In my experience, most people I know who lose 100 pounds (or more) will have an issue with excess or "hanging" skin upon reaching their goal weight. This is usually abdominal skin that reaches down well past the belly area (though it can happen on other areas of the body as well).

There are several reasons why losing a slow and steady one or two pounds a week is the ideal rate at which to lose. Saving your skin's elasticity is one of them: The more quickly you lose your weight, the more likely you are to have a problem with excess skin.

Also, the older you are when you lose weight, the less likely it is that your skin will "snap back" to its original shape. (This is due to the fact that skin naturally becomes less elastic as it ages.)

How long you have been overweight or obese can also have a bearing on your skin's ability to rebound from being stretched out. The less time you have spent overweight, the more likely it is that your skin will return to normal.

As you can see, I can't give you a cut-and-dry answer as to what you will experience. Unfortunately, this is one of those things that varies from person to person and frankly, you will not know if it's a problem or not until it has actually happened.

Unless your excess skin is causing an actual medical problem (e.g. chafing that leads to skin infections), you won't need to consider surgery unless you choose to have it for your appearance's sake.

The surgery you are referring to is most likely a body lift, a cosmetic surgery procedure that lifts and tightens skin at various locations on the body. Abdominoplasty lifts and tightens just the stomach area.

Both are serious operations and like other surgeries, pose serious risk of complications. Insurance rarely covers these types of procedures.
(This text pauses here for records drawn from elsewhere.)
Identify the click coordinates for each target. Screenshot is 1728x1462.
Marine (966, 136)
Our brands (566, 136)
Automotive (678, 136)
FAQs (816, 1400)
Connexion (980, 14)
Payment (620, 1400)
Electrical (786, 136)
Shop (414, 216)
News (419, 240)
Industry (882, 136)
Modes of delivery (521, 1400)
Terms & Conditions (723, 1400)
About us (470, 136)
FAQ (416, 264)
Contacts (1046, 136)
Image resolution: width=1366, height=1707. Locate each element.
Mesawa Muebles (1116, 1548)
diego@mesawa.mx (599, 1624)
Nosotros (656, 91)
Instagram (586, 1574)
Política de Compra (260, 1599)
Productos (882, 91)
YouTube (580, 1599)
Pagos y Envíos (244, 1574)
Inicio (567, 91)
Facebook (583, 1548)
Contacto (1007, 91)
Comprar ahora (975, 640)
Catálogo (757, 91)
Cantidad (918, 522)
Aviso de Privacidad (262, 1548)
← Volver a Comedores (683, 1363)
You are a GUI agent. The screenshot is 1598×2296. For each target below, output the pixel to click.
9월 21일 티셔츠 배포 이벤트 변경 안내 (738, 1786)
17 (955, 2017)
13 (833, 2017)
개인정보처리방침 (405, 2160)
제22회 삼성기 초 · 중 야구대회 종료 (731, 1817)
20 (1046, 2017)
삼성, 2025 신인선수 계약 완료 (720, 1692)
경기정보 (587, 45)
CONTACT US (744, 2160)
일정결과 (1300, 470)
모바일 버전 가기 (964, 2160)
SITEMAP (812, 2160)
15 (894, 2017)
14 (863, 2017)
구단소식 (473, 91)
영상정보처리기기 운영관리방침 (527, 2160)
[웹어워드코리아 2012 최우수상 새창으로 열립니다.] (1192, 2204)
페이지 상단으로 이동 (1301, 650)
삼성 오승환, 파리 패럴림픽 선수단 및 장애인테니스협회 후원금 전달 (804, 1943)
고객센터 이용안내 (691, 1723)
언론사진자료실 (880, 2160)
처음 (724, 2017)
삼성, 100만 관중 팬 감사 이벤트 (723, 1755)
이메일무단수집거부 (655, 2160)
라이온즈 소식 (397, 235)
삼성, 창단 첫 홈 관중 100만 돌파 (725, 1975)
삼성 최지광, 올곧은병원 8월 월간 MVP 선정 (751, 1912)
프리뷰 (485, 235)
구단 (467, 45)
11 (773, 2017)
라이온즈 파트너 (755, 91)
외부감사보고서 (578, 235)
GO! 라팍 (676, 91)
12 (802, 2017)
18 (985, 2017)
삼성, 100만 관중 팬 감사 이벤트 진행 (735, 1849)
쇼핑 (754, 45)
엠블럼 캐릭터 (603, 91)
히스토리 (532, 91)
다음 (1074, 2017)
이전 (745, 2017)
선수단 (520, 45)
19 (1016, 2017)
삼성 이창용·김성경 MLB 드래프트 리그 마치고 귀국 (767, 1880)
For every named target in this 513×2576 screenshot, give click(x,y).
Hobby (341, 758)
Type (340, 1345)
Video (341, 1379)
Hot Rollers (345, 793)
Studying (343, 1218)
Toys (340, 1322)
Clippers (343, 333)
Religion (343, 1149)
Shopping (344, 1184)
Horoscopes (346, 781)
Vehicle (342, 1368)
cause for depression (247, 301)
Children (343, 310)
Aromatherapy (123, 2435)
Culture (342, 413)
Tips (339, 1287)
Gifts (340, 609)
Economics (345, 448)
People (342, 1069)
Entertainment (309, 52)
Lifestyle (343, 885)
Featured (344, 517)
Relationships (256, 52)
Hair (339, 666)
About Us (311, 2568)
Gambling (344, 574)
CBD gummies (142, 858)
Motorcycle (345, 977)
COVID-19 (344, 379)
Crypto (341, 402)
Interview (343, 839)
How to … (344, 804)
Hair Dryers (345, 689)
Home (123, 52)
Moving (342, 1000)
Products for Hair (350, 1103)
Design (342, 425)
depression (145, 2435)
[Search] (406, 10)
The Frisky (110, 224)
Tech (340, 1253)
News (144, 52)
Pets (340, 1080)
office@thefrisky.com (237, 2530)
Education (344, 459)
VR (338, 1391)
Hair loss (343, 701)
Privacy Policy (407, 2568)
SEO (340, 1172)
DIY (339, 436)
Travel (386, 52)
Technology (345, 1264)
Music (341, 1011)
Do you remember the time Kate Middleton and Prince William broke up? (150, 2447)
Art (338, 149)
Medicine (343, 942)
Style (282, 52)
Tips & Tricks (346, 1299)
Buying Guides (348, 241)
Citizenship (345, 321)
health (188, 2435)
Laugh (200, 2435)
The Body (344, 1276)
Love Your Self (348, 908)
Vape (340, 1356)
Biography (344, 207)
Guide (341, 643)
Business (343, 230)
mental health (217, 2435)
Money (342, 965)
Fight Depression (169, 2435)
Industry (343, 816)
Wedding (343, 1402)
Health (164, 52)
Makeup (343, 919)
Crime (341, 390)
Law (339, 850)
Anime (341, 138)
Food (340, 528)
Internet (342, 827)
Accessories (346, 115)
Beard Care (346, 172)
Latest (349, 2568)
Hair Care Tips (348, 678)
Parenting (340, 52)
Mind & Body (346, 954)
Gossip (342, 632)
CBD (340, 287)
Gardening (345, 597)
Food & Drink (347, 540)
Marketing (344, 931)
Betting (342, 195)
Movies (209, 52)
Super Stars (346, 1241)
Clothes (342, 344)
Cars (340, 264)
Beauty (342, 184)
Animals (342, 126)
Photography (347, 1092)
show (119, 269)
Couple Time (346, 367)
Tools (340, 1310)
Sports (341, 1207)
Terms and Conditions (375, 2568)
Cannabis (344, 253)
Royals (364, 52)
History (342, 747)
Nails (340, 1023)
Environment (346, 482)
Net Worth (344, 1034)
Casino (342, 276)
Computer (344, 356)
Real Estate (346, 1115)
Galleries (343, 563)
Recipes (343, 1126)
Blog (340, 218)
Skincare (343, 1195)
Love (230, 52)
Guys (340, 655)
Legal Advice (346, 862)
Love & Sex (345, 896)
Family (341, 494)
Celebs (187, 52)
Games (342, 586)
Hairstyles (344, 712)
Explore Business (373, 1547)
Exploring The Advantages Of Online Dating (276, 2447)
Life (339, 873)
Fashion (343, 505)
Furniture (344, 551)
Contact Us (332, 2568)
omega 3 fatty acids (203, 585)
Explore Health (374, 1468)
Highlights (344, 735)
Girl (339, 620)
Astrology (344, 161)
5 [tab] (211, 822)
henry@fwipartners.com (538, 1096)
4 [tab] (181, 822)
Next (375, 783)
If you have loose skin now, it's important that you give your skin time to recover from your weight loss. You may find that in time, as you continue to exercise, your skin will become more firm as you tone up and increase muscle. If it's been a year or two, you may want to talk to your doctor and a plastic surgeon about the risks and benefits of cosmetic surgery.

The bottom line? Worrying about the likelihood of having loose skin is no reason to put off losing weight. Losing weight will leave you healthier and will most likely lead to a longer, fuller life.